Written exercise =>
Update the listing from the line with "You are a GUI" through the end, replacing "Screen dimensions" with "Display size" and leaving everything else as is. Omit the pictures from your answer.

Records shown =>
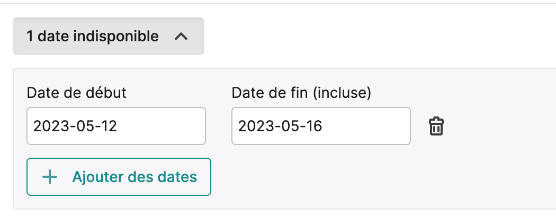Hide the date range list via caret

181,36

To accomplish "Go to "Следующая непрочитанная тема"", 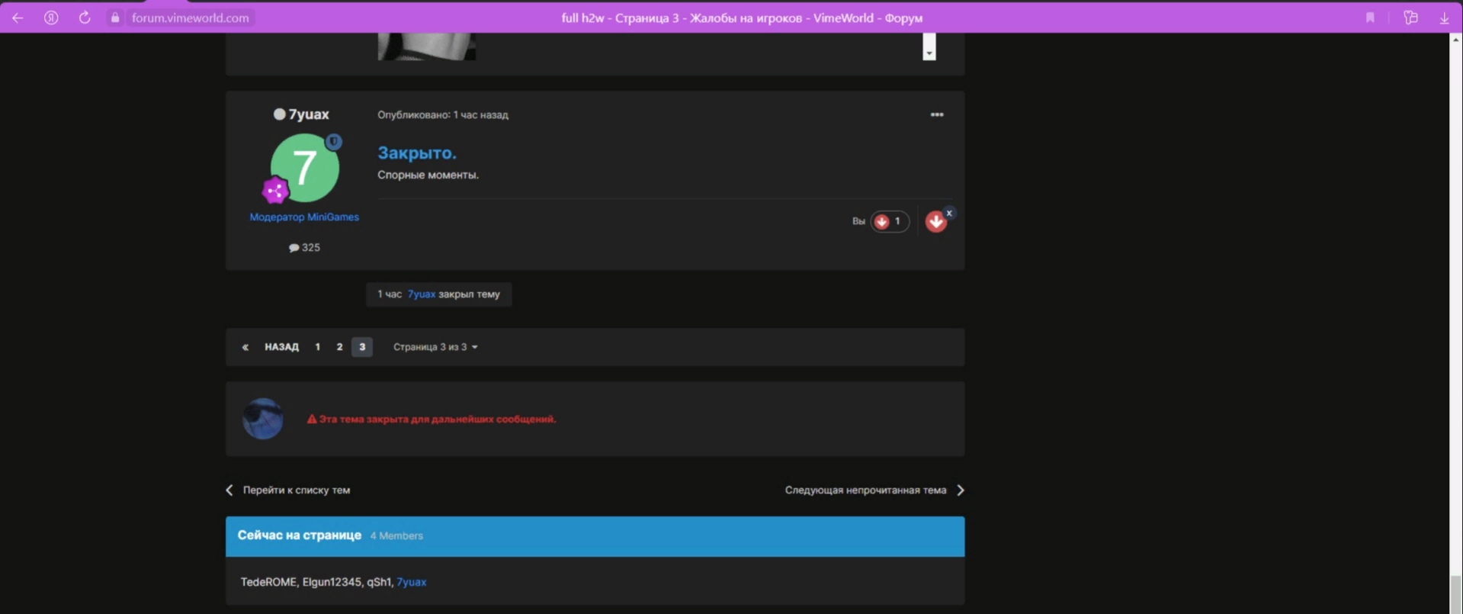I will (865, 490).
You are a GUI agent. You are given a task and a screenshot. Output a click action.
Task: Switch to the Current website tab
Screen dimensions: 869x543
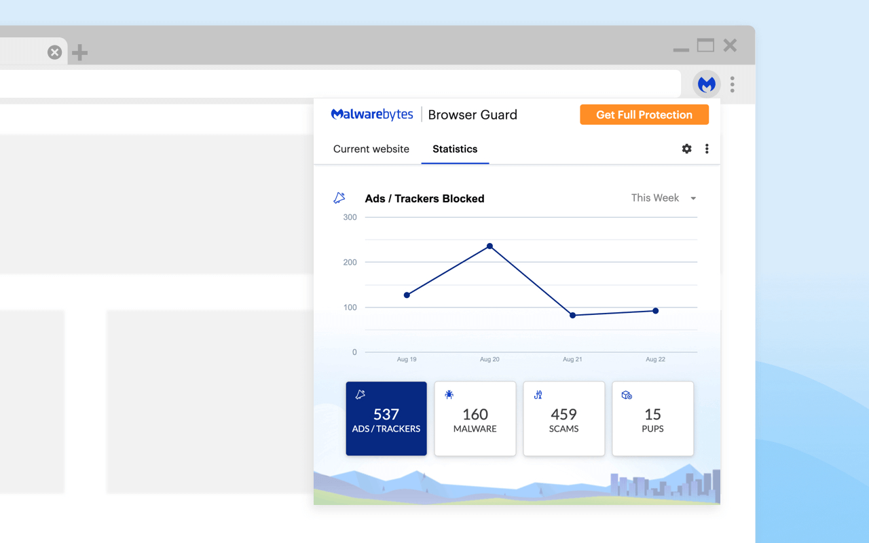[371, 149]
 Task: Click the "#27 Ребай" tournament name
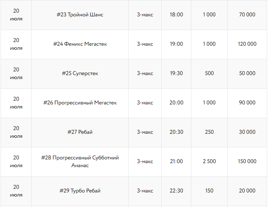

Written reply =>
You are a GUI agent. You are given a task and a screenshot. Output a click action.
Task: Switch to the Current website tab
Display size: 869x543
[371, 149]
 Task: Click the "#27 Ребай" tournament name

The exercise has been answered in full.